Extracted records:
++++++++

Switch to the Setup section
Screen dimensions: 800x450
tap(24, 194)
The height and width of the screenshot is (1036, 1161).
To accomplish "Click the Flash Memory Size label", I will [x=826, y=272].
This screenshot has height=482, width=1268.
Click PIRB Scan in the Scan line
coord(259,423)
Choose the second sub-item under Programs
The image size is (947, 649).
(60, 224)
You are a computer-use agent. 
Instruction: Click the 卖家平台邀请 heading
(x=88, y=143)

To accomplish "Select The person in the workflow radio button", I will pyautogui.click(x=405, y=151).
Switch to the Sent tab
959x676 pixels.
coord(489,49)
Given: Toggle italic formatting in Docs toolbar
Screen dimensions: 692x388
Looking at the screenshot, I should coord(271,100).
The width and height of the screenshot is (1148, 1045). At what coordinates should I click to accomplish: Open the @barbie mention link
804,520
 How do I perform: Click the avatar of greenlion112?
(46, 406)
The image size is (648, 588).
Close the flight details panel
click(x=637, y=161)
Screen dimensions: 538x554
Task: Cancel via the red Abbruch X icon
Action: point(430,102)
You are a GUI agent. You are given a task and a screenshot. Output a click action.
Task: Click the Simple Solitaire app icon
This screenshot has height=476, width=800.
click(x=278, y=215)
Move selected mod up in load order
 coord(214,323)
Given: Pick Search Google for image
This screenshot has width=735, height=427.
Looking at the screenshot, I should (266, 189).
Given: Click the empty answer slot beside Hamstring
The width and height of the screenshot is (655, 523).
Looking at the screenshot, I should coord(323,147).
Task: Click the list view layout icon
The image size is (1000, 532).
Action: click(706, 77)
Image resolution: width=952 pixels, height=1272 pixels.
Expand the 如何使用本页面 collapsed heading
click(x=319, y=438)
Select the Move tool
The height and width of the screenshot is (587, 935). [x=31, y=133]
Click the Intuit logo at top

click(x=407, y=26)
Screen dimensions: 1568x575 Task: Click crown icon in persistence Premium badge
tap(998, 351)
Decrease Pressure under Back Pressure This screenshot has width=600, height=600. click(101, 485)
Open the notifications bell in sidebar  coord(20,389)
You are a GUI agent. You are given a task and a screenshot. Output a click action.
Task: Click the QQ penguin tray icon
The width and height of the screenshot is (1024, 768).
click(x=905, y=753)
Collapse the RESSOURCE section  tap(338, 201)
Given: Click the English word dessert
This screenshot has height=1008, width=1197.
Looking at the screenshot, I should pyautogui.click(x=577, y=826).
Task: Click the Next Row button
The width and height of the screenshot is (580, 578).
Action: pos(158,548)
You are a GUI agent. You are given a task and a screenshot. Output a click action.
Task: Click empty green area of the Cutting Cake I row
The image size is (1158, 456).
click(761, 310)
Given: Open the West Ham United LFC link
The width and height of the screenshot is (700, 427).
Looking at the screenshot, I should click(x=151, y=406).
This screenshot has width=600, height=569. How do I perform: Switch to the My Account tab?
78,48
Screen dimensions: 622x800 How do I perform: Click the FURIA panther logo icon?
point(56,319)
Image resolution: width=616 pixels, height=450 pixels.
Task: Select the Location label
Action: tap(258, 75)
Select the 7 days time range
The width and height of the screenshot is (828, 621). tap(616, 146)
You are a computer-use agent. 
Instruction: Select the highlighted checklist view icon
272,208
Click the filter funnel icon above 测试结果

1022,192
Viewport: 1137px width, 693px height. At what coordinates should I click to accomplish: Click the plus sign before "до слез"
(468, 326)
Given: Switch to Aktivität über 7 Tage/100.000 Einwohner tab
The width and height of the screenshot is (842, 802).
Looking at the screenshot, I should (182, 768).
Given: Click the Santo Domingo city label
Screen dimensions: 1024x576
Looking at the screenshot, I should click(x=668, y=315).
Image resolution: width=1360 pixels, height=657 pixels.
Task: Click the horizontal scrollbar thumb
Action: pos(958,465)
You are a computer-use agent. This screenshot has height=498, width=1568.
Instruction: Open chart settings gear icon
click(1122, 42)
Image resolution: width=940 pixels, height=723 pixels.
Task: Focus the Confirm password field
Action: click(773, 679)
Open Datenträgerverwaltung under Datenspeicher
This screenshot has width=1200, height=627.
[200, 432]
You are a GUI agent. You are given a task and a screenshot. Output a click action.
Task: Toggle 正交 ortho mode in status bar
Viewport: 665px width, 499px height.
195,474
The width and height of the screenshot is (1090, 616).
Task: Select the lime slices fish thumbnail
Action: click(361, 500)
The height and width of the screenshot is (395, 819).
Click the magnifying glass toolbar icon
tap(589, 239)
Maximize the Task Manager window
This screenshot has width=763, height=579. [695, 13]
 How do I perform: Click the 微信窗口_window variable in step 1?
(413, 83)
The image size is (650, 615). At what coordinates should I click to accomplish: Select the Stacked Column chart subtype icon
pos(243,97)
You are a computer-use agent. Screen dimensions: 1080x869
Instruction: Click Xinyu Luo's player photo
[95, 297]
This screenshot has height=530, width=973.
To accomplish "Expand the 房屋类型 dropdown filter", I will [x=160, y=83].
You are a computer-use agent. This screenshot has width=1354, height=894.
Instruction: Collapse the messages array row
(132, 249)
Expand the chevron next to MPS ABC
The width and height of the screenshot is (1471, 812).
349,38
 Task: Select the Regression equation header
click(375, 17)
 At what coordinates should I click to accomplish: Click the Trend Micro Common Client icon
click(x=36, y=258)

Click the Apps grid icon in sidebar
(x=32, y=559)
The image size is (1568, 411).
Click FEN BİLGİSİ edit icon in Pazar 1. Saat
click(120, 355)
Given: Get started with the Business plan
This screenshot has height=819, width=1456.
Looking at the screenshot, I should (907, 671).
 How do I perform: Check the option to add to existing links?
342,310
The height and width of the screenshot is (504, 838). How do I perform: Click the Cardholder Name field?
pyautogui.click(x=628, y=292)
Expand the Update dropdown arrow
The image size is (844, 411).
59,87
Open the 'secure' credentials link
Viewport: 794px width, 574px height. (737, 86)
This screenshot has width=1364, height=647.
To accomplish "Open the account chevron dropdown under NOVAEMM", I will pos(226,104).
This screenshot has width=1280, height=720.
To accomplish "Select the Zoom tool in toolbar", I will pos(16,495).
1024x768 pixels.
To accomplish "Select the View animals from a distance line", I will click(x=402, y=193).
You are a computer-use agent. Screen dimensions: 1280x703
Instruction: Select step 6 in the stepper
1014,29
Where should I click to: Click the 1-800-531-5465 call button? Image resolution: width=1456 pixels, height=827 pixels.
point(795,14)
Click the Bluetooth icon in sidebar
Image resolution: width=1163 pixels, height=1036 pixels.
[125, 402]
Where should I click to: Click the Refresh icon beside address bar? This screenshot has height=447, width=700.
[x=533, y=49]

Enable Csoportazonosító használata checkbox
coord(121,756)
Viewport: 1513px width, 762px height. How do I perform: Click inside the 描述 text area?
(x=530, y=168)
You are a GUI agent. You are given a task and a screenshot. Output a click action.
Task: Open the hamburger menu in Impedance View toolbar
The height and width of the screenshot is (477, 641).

++++++++

_TASK PROMPT_. Apply a filter for "section" to the entries and show each line that passes.

_TASK SOLUTION_.
Switch to the Setup section
Collapse the RESSOURCE section  tap(338, 201)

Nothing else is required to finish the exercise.